Katika Mkutano Mkuu wa UN unaoendelea Jijini New York, nchini Marekani, kuna jambo Tanzania tunaifundisha dunia.
Waandishi
wa Marekani waojiita "100 Reporters" wanafanya uchunguzi ili kumulika
maisha ya viongozi wa nchi zinazoendelea na ujumbe wao walioko nchini
humo, jinsi wanavyotumia ovyo pesa za walipakodi,kuanzia hoteli
wanazopolala hadi manunuzi yao.
Wamegundua
kuwa wengi wao hulala kwenye hoteli za bei mbaya, ambazo kwa usiku
mmoja hulipia kati ya Dola 800 hadi 18,000 (sawa na 1.6m/- hadi
36m/-).Halafu wanafanya matanuzi na manunuzi ya bidhaa zao kwenye maduka
ya kitajiri mno, kwenye maduka ya gharama kubwa, huku nchini kwao
kukiwa na dhiki tele.
Lakini
cha kufurahisha ni kwamba ujumbe kutoka Tanzania umefagiliwa na
wanahabari hao, kwa kuwa wanaishi kwenye hoteli za kawaida kabisa zenye
bei ya kuanzia Dola 143 hivi.#Magufulianatunguliadunia
Habari yenyewe hii hapa:
UN Delegates Living Large While Their People Starve
By Chris Glorioso and Tom Burke
As
diplomats congregate for the United Nations General Assembly,
delegations from some of the poorest countries in the world are spending
extravagantly in New York City while their homelands struggle, NBC 4
New York's I-Team has discovered.
“The
lavish spending is just endemic of autocratic politics as a whole,”

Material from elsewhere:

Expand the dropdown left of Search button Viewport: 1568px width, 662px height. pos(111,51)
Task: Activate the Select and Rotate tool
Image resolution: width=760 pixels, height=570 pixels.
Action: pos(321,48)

said Alastair Smith, a politics professor from New York University and
co-author of “The Diplomat’s Handbook.”
He believes the U.N.’s Manhattan address has become a distraction from the intended work of the General Assembly.
“They
are here for the shopping, the food the wine, the dining. If it was in a
less attractive place, I'm sure fewer people would want to come as
hangers-on,” said Smith.
On
Monday, I-Team cameras found several visitors with the U.N. delegation
from Swaziland walking out of high-end retailer Bergdorf Goodman. The
women had Bergdorf Goodman shopping bags, though they said the items
inside were just gifts.
According to U.N. data, nearly 70 percent of Swazi people survive on less than $2 a day. The nation has one of the highest AIDS rates: 18 percent of the population is HIV positive.
Despite
those struggles back home, numerous members of the Swaziland U.N.

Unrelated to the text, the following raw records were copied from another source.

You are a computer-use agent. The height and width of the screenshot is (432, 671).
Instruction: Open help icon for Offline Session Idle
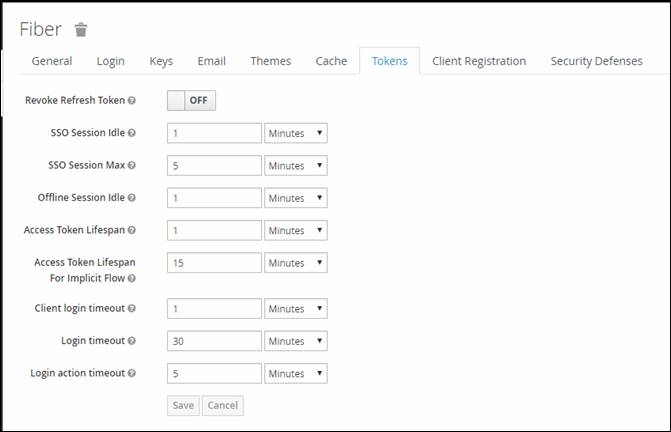coord(132,198)
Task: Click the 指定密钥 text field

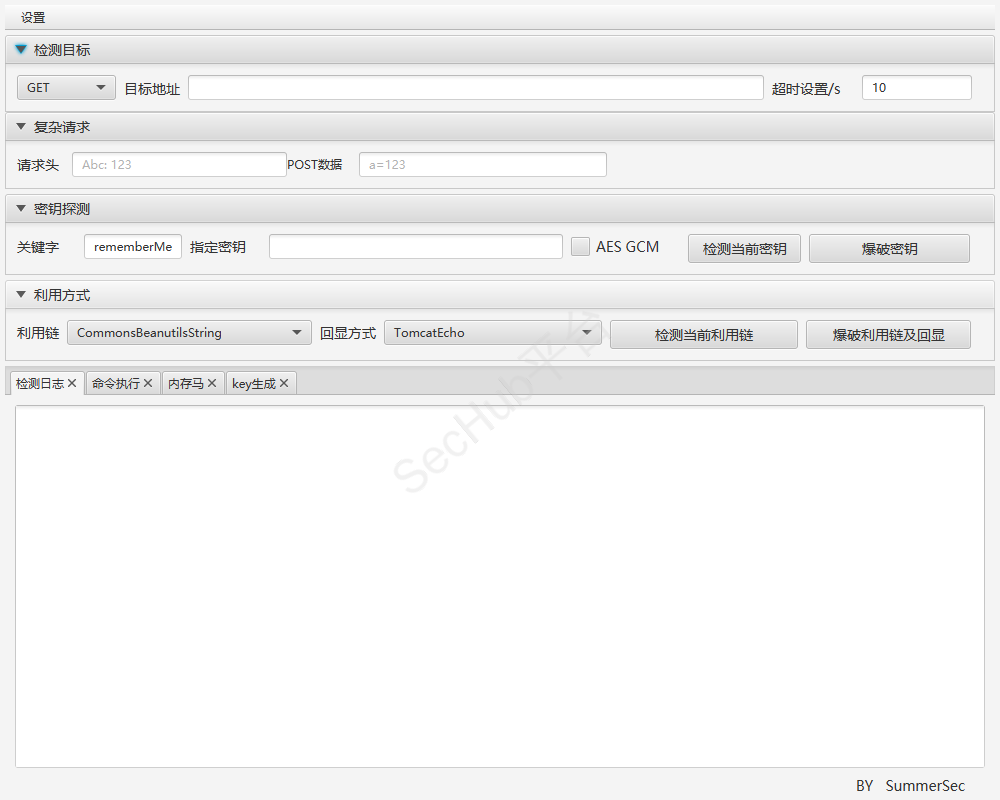Action: pyautogui.click(x=415, y=247)
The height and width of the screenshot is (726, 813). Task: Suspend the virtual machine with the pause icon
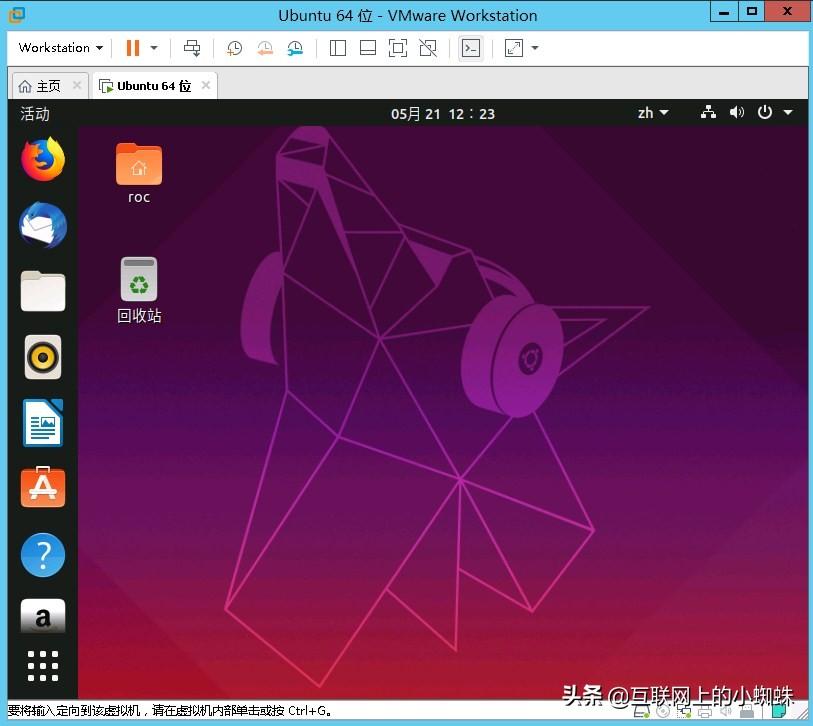(132, 47)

entourage are staying at the luxury Mandarin Oriental Hotel, the I-Team
has learned.
Also staying
at the Mandarin Oriental were members of the delegation from Togo.

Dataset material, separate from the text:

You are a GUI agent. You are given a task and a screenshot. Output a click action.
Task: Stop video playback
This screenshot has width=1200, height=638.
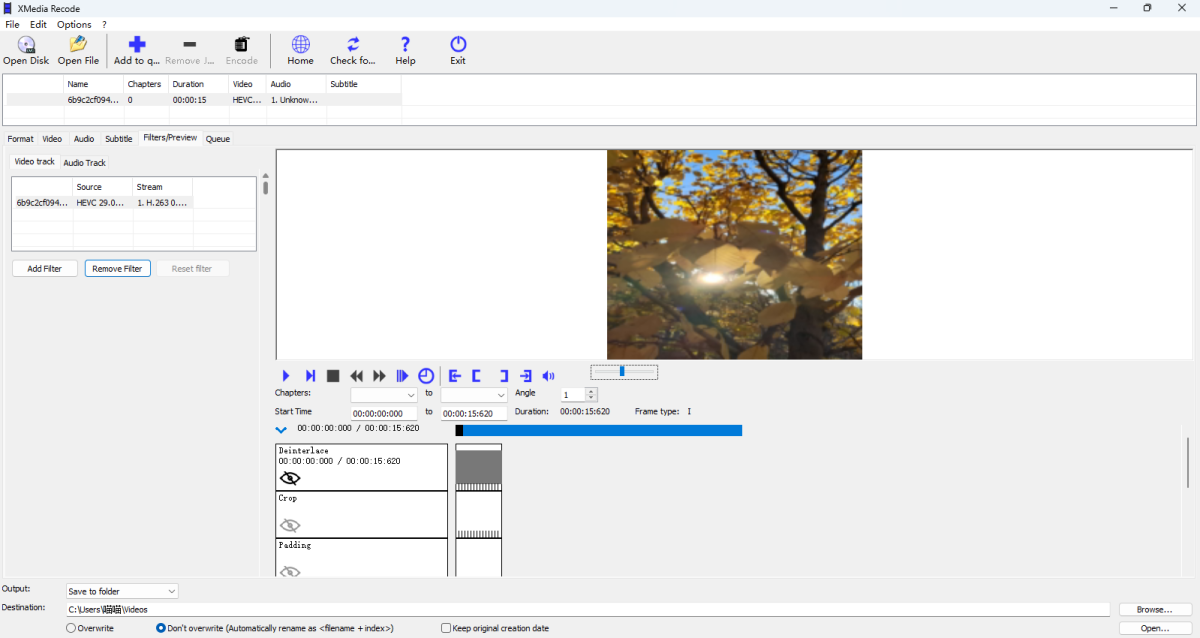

According to one U.N. report, 2.4 million Togolese citizens live on less
than $1.25 a day.
Diplomats from Gabon were staying at the Plaza Hotel, where rooms go for a $1,000 to $15,000 a night.
Nigeria’s delegation is keeping five vehicles parked outside the Pierre Hotel where the cheapest room is about $800 a night – or roughly what most Nigerians earn in two years.
At the Waldorf-Astoria, where rooms are between $800 and $9,000
a night, the I-Team found the delegation from Mali, a country where 4.6
million people are battling starvation. A recent U.N. report found Mali
is the third poorest nation in the world with a poverty rate near 87
percent.
To be fair, not
every poor nation spent so much for hotel accommodations: Members of the
Tanzania delegation were found staying at a DoubleTree hotel in
Midtown.
Although it may
be unseemly for diplomats from poor countries to live ostentatiously
during their stays in Manhattan, advocates for business point out there
is an undeniable upside to much of the diplomatic extravagance – the
boon for New York City’s local economy.
"I
don't think it is really up to us to moderate the type of spending that
comes from other countries. That's their business,” said Nancy Ploeger,
president of the Manhattan Chamber of Commerce. “What I'm concerned
with is the economic impact on this city. I like the money. I want the
money!"
None of the
permanent missions to the UN from Togo, Swaziland, Gabon, Mali or
Nigeria returned calls or emails relating to this story.
Nonprofits
that monitor developing nations are also becoming increasingly
sensitive to the issue of third world rulers spending lavishly abroad.
The
group “100 Reporters” is actually holding a contest asking New Yorkers
to snap photos of UN diplomats spending ostentatiously.
By one estimate, the ruling classes of third-world nations divert as much as $1 trillion from their developing economies to spend and invest the funds in the U.S. and other Western nations.
“The
real underlying motivation for the movement of so much money out of
developing countries is the hidden accumulation of wealth,” said Raymond
Baker, executive director of Global Financial Integrity, a nonprofit
watchdog that monitors capital flows into and out of impoverished
countries.
“This is about getting rich secretly and not having to distribute those funds locally,” Baker said.